The bill addresses digital service provider liability over unmatched mechanical royalties of musical works
The same section of the bill addresses the liability of digital service providers. Before the new blanket mechanical license becomes available, digital streaming services who make good-faith efforts to identify musical work owners with accrued, unmatched royalties will only be liable for actual royalties owed. After the blanket licenses are made available, digital streaming services that obtain and comply with this new license will not be liable for infringement of musical works for covered activities. Additionally, once the blanket license is available, the Copyright Office will no longer accept Notices of Intention (NOIs) for digital uses, which are currently required under §115 when a party requests a compulsory mechanical license.
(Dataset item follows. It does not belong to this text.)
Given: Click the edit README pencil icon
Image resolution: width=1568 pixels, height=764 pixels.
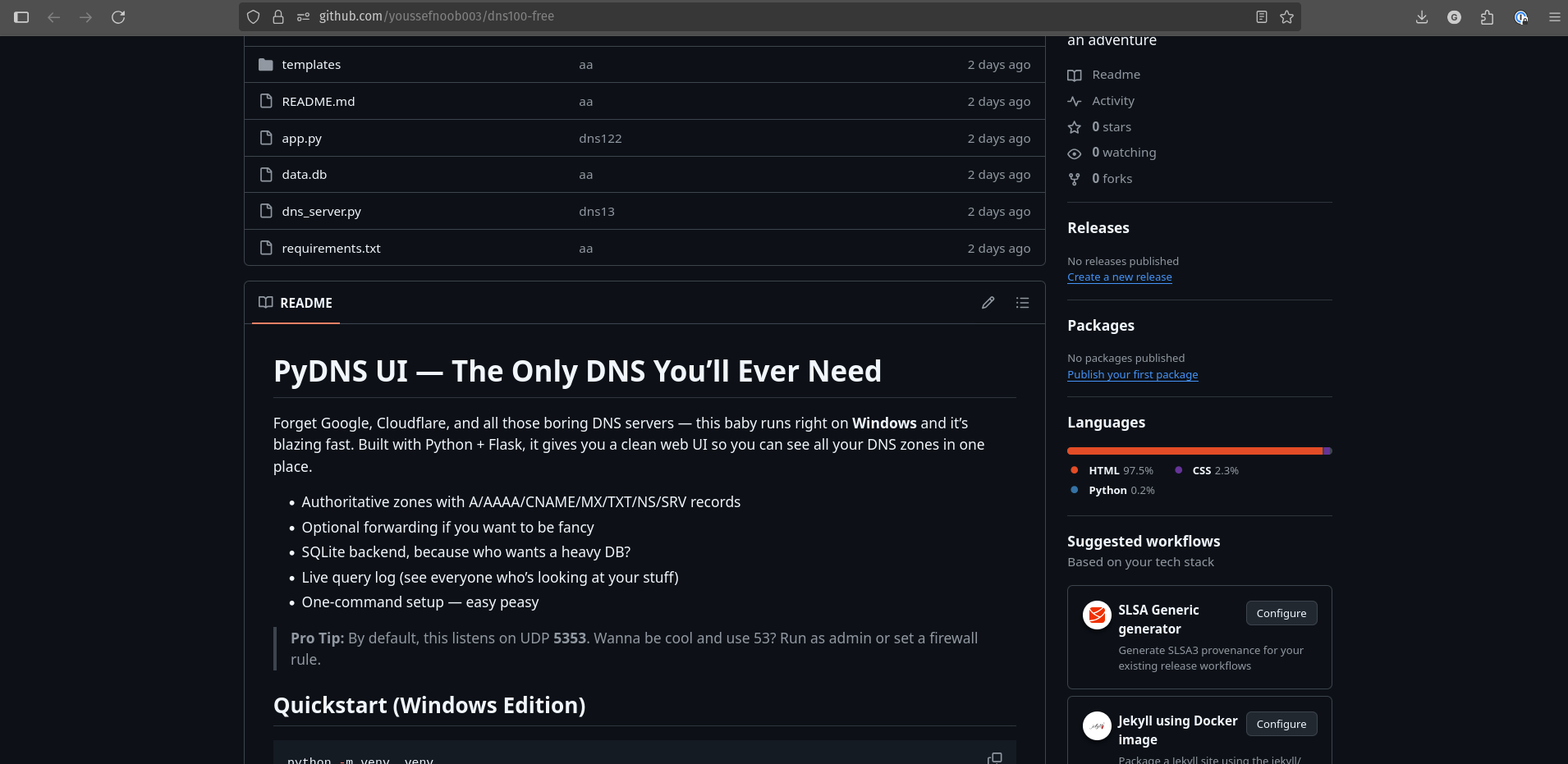Looking at the screenshot, I should 988,303.
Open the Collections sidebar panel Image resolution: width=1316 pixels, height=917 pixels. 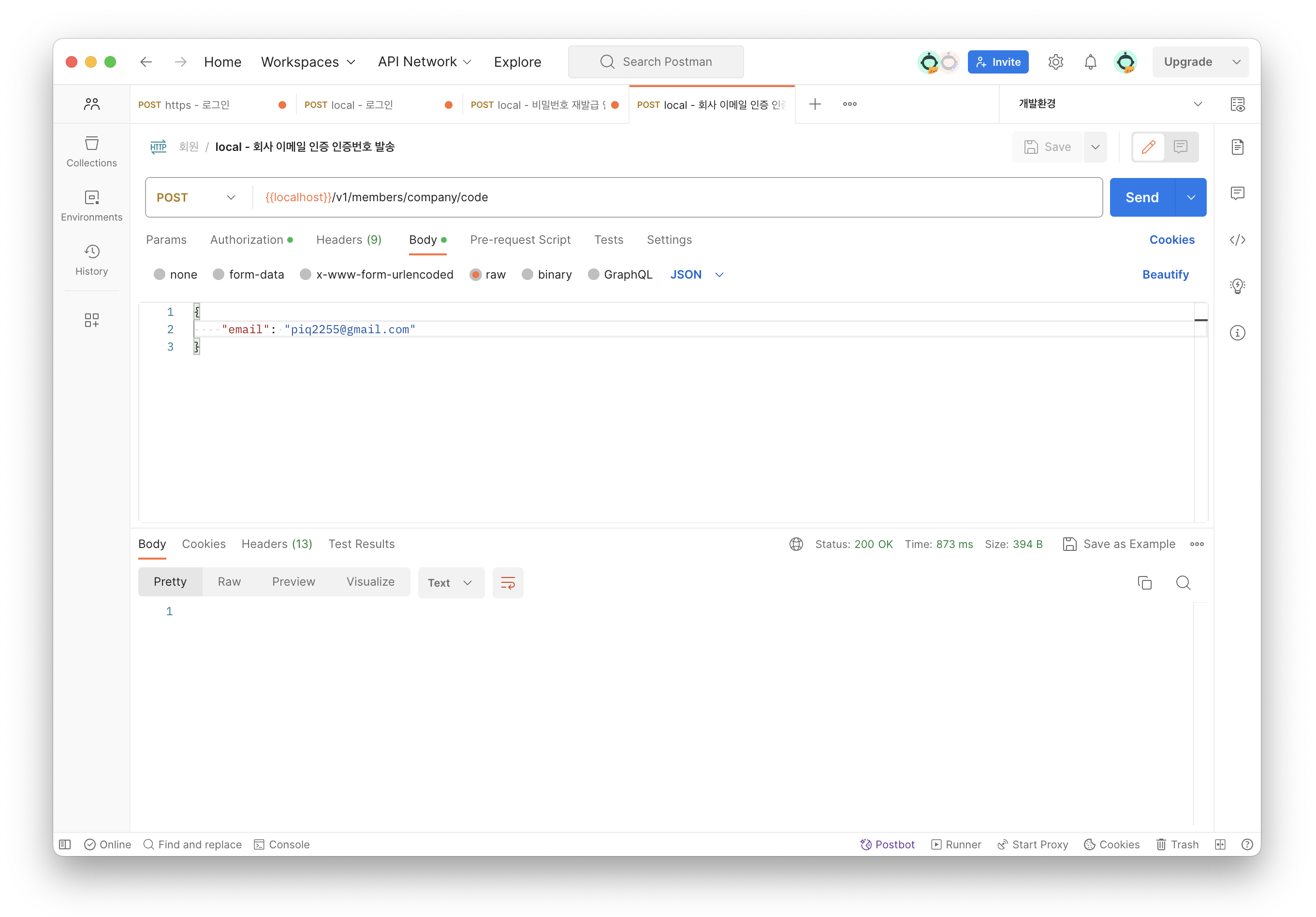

The bill will reform public performance rate proceedings for musical works
Separate from the mechanical licenses, the bill also addresses some procedures of the royalty rate setting process for public performance rights of musical works. Public performance rights are separate from the mechanical rights covered by the new blanket mechanical license, and cover activities like playing a song at a club or at some other public place.
Currently, ASCAP and BMI, two of the largest public performance royalty organizations (PROs), are governed by consent decrees issued by the Department of Justice. Among other things, the consent decree assigns a district court judge from the Southern District of New York to oversee these PROs’ public performance royalty rate proceedings for life.
The bill changes that. Under the bill, judges will be randomly assigned to oversee the public performance royalty rate proceedings. However, the judges originally assigned to ASCAP and BMI by the consent decrees will continue to oversee non-royalty rate proceedings, like proceedings regarding consent decree interpretation. The bill also allows performance royalty rate setting judges to consider sound recording royalty rates when determining the rates for musical works, evidence of which is currently prohibited in rate proceedings.
Under the bill, sound recording royalties can now be directly paid to studio professionals
Under Title III of the bill, also known as the AMP Act, studio professionals may now be directly paid a portion of sound recording royalties. Recording artists can send a “letter of direction” to SoundExchange, which instructs the organization to distribute a portion of a recording artists’ royalties to any contracted studio professional who was involved in the creative process of making the sound recording. For sound recordings fixed before November 1, 1995, SoundExchange will distribute 2% of royalties for a sound recording to the studio professionals involved in the making of that sound recording if there is no letter of direction and if certain additional requirements are met.
The Music Modernization Act of 2018 aims to better the world of music by providing an easier, more accountable, and more transparent way to process compulsory mechanical licenses of musical works and by recognizing the talent and hard work of legacy artists and studio professionals by guaranteeing them rights and royalties for the music they create. With such widespread support from diverse players in the music industry and unanimous support from the House of Representatives, we only hope that the Senate will too see that this set of music licensing reforms be passed.
Check here for more updates on the Music Modernization Act of 2018.
 SoundExchange is the organization in charge of collecting and distributing digital performance royalties for copyright owners of sound recordings.
 This is the date when the digital public performance right for sound recordings took effect.